*** DATASET CONTENT Section Begins ***

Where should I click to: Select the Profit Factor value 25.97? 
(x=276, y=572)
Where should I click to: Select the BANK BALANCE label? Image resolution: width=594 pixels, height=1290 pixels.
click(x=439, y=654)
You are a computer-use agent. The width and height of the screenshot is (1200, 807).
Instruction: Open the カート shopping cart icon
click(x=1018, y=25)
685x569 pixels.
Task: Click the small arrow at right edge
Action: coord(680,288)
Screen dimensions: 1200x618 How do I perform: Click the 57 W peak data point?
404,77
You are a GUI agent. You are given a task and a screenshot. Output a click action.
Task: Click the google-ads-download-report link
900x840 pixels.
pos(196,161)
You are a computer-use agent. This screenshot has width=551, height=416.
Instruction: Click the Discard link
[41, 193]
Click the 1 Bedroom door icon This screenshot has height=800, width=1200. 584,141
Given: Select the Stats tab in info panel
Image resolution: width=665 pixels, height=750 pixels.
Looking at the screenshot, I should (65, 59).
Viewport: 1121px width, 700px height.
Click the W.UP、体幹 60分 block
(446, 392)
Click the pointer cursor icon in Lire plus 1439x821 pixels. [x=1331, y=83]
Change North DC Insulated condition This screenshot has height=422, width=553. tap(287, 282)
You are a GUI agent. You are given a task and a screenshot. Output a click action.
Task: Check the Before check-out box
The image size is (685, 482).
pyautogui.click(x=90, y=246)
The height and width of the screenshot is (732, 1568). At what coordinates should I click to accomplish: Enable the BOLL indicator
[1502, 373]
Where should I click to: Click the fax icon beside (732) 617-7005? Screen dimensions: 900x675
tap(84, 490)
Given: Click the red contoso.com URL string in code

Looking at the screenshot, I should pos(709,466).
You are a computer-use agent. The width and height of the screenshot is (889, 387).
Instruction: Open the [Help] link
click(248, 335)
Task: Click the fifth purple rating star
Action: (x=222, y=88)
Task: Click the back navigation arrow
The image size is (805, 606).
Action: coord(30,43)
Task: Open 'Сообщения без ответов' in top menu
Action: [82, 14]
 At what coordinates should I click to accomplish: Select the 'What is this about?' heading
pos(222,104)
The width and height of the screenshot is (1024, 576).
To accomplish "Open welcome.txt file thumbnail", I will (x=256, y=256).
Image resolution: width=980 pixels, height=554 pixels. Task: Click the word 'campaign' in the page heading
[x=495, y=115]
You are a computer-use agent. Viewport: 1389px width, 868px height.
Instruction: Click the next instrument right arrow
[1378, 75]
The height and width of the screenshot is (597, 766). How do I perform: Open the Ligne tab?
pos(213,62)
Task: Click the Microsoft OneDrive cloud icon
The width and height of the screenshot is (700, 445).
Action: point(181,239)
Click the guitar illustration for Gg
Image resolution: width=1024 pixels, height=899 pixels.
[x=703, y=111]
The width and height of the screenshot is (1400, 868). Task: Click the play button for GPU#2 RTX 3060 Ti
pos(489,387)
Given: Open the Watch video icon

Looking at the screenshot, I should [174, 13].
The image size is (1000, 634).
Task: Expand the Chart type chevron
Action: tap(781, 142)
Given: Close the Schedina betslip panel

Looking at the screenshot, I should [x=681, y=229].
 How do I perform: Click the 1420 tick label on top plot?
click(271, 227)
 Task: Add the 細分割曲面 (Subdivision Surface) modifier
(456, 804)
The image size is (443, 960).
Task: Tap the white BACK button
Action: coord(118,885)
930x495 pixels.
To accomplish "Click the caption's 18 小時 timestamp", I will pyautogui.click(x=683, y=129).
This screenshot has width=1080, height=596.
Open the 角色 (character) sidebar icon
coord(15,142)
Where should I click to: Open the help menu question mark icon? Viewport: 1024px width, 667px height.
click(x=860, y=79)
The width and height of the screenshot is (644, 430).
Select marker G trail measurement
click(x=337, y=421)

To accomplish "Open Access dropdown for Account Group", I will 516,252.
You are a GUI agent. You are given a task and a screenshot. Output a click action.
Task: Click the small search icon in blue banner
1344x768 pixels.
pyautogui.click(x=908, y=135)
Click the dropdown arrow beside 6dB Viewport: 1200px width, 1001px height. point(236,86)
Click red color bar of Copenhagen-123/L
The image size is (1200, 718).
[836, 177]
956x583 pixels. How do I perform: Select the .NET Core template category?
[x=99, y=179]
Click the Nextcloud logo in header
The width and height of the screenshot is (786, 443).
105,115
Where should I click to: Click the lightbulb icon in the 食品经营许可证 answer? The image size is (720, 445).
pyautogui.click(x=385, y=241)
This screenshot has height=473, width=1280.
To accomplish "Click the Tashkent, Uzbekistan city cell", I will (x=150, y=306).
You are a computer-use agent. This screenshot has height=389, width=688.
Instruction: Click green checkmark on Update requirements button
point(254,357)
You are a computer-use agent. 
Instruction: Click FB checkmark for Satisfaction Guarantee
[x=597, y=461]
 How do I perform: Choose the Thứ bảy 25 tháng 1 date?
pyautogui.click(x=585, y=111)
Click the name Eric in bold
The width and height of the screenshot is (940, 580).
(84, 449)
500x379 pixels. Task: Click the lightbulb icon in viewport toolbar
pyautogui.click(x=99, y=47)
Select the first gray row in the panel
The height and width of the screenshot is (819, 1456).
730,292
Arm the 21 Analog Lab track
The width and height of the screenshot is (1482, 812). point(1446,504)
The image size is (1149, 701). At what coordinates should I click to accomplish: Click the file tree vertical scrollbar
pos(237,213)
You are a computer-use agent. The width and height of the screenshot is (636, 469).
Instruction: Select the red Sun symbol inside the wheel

*** DATASET CONTENT Section Ends ***

→ **BRIEF**
All of the entries above should be written out verbatim.

→ **RESPONSE BELOW**
Where should I click to: Select the Profit Factor value 25.97? 
(x=276, y=572)
Where should I click to: Select the BANK BALANCE label? Image resolution: width=594 pixels, height=1290 pixels.
click(x=439, y=654)
You are a computer-use agent. The width and height of the screenshot is (1200, 807).
Instruction: Open the カート shopping cart icon
click(x=1018, y=25)
685x569 pixels.
Task: Click the small arrow at right edge
Action: coord(680,288)
Screen dimensions: 1200x618 How do I perform: Click the 57 W peak data point?
404,77
You are a GUI agent. You are given a task and a screenshot. Output a click action.
Task: Click the google-ads-download-report link
900x840 pixels.
pos(196,161)
You are a computer-use agent. This screenshot has width=551, height=416.
Instruction: Click the Discard link
[41, 193]
Click the 1 Bedroom door icon This screenshot has height=800, width=1200. 584,141
Given: Select the Stats tab in info panel
Image resolution: width=665 pixels, height=750 pixels.
Looking at the screenshot, I should (65, 59).
Viewport: 1121px width, 700px height.
Click the W.UP、体幹 60分 block
(446, 392)
Click the pointer cursor icon in Lire plus 1439x821 pixels. [x=1331, y=83]
Change North DC Insulated condition This screenshot has height=422, width=553. tap(287, 282)
You are a GUI agent. You are given a task and a screenshot. Output a click action.
Task: Check the Before check-out box
The image size is (685, 482).
pyautogui.click(x=90, y=246)
The height and width of the screenshot is (732, 1568). At what coordinates should I click to accomplish: Enable the BOLL indicator
[1502, 373]
Where should I click to: Click the fax icon beside (732) 617-7005? Screen dimensions: 900x675
tap(84, 490)
Given: Click the red contoso.com URL string in code

Looking at the screenshot, I should pos(709,466).
You are a computer-use agent. The width and height of the screenshot is (889, 387).
Instruction: Open the [Help] link
click(248, 335)
Task: Click the fifth purple rating star
Action: (x=222, y=88)
Task: Click the back navigation arrow
The image size is (805, 606).
Action: coord(30,43)
Task: Open 'Сообщения без ответов' in top menu
Action: [82, 14]
 At what coordinates should I click to accomplish: Select the 'What is this about?' heading
pos(222,104)
The width and height of the screenshot is (1024, 576).
To accomplish "Open welcome.txt file thumbnail", I will (x=256, y=256).
Image resolution: width=980 pixels, height=554 pixels. Task: Click the word 'campaign' in the page heading
[x=495, y=115]
You are a computer-use agent. Viewport: 1389px width, 868px height.
Instruction: Click the next instrument right arrow
[1378, 75]
The height and width of the screenshot is (597, 766). How do I perform: Open the Ligne tab?
pos(213,62)
Task: Click the Microsoft OneDrive cloud icon
The width and height of the screenshot is (700, 445).
Action: point(181,239)
Click the guitar illustration for Gg
Image resolution: width=1024 pixels, height=899 pixels.
[x=703, y=111]
The width and height of the screenshot is (1400, 868). Task: Click the play button for GPU#2 RTX 3060 Ti
pos(489,387)
Given: Open the Watch video icon

Looking at the screenshot, I should [174, 13].
The image size is (1000, 634).
Task: Expand the Chart type chevron
Action: tap(781, 142)
Given: Close the Schedina betslip panel

Looking at the screenshot, I should [x=681, y=229].
 How do I perform: Click the 1420 tick label on top plot?
click(271, 227)
 Task: Add the 細分割曲面 (Subdivision Surface) modifier
(456, 804)
The image size is (443, 960).
Task: Tap the white BACK button
Action: coord(118,885)
930x495 pixels.
To accomplish "Click the caption's 18 小時 timestamp", I will pyautogui.click(x=683, y=129).
This screenshot has width=1080, height=596.
Open the 角色 (character) sidebar icon
coord(15,142)
Where should I click to: Open the help menu question mark icon? Viewport: 1024px width, 667px height.
click(x=860, y=79)
The width and height of the screenshot is (644, 430).
Select marker G trail measurement
click(x=337, y=421)

To accomplish "Open Access dropdown for Account Group", I will 516,252.
You are a GUI agent. You are given a task and a screenshot. Output a click action.
Task: Click the small search icon in blue banner
1344x768 pixels.
pyautogui.click(x=908, y=135)
Click the dropdown arrow beside 6dB Viewport: 1200px width, 1001px height. point(236,86)
Click red color bar of Copenhagen-123/L
The image size is (1200, 718).
[836, 177]
956x583 pixels. How do I perform: Select the .NET Core template category?
[x=99, y=179]
Click the Nextcloud logo in header
The width and height of the screenshot is (786, 443).
105,115
Where should I click to: Click the lightbulb icon in the 食品经营许可证 answer? The image size is (720, 445).
pyautogui.click(x=385, y=241)
This screenshot has height=473, width=1280.
To accomplish "Click the Tashkent, Uzbekistan city cell", I will (x=150, y=306).
You are a computer-use agent. This screenshot has height=389, width=688.
Instruction: Click green checkmark on Update requirements button
point(254,357)
You are a computer-use agent. 
Instruction: Click FB checkmark for Satisfaction Guarantee
[x=597, y=461]
 How do I perform: Choose the Thứ bảy 25 tháng 1 date?
pyautogui.click(x=585, y=111)
Click the name Eric in bold
The width and height of the screenshot is (940, 580).
(84, 449)
500x379 pixels. Task: Click the lightbulb icon in viewport toolbar
pyautogui.click(x=99, y=47)
Select the first gray row in the panel
The height and width of the screenshot is (819, 1456).
730,292
Arm the 21 Analog Lab track
The width and height of the screenshot is (1482, 812). point(1446,504)
The image size is (1149, 701). At what coordinates should I click to accomplish: Click the file tree vertical scrollbar
pos(237,213)
You are a computer-use agent. The width and height of the screenshot is (636, 469).
Instruction: Select the red Sun symbol inside the wheel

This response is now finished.